The foothill chapter of the CTTC (California Turtle and Tortoise Club) Is having it's meeting this friday the 25th at 7:30

We have lined up Jim Misiak to give a talk about sulcatas, If I remember correctly he is the man up in ojai who has some 60 sulcatas on 13 acres of land, he gave a very good presentation last time and it should be another good one.
We will be having our annual plant auction next month april should be a good one it is always popular and you can usually get some good plant at a good price. We will have snacks, questions will be answered. If you have any questions feel free to ask and I hope to see you there.

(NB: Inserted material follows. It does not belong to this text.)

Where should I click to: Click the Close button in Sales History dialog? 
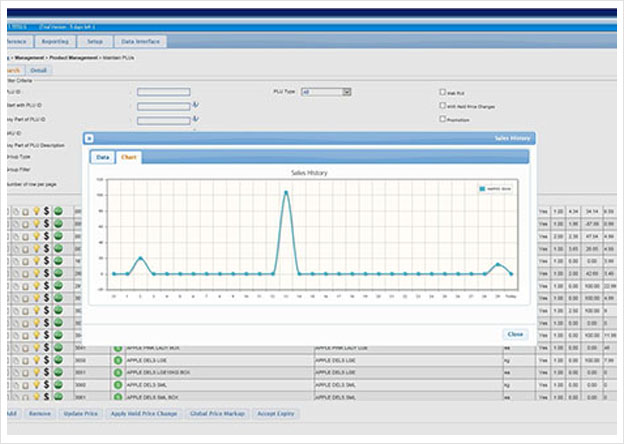point(515,334)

P.S we will be having a pre meeting at 6:30 to discuss our upcoming educational fair, Everyone is invited and if you have any good ideas or want to help out fee free to come on down.


----------



## Tom (Mar 22, 2011)

I think you are thinking of Dave Friend. 

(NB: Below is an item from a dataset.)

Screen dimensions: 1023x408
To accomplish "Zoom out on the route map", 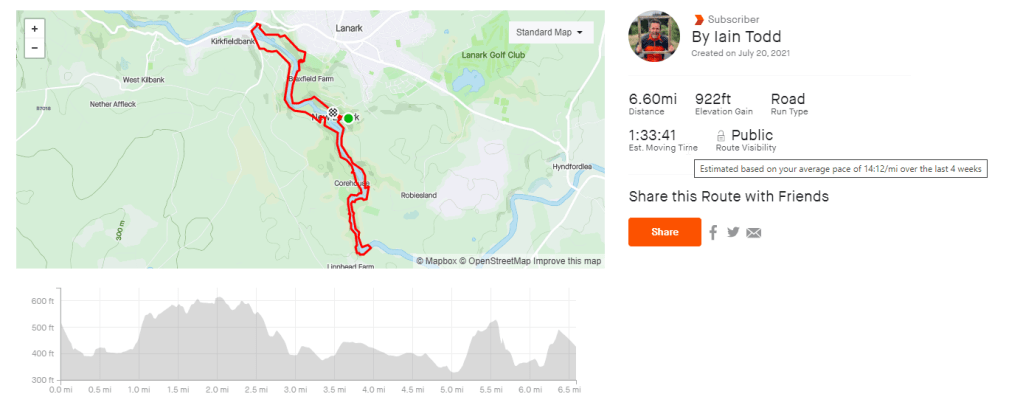I will tap(34, 47).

I'm going to try to make it again. Save me a seat.


----------



## kimber_lee_314 (Mar 22, 2011)

Jim Misiak is from the Chino chapter. He's great!


----------



## jensgotfaith (Mar 22, 2011)

Where does the Foothill Chapter cover?


----------



## Laura (Mar 22, 2011)

i think he needs to post pictures of his 60 sulcatas and enclosures!


----------



## Fernando (Mar 22, 2011)

Where will the meeting be held?


----------



## dmmj (Mar 22, 2011)

La Arboretum in arcadia


----------



## dmmj (Mar 25, 2011)

Official bump


----------



## Fernando (Mar 25, 2011)

I so wanted to go! It was my wife's birthday today...happy wife = happy life


----------



## spikethebest (Mar 25, 2011)

I went and had a great time meeting people and donating and eating. Thanks for the invite!! I am glad I was able to attend at least one tortoise event before I leave for Alabama.


----------



## dmmj (Mar 25, 2011)

I had a blast meeting tom and cory, and tom's friend his name escapes me, thanks to you guys we ha one of our best nights for 50 50 raffle, and they were kind enough to donate all the money to the club, thanks guys .


----------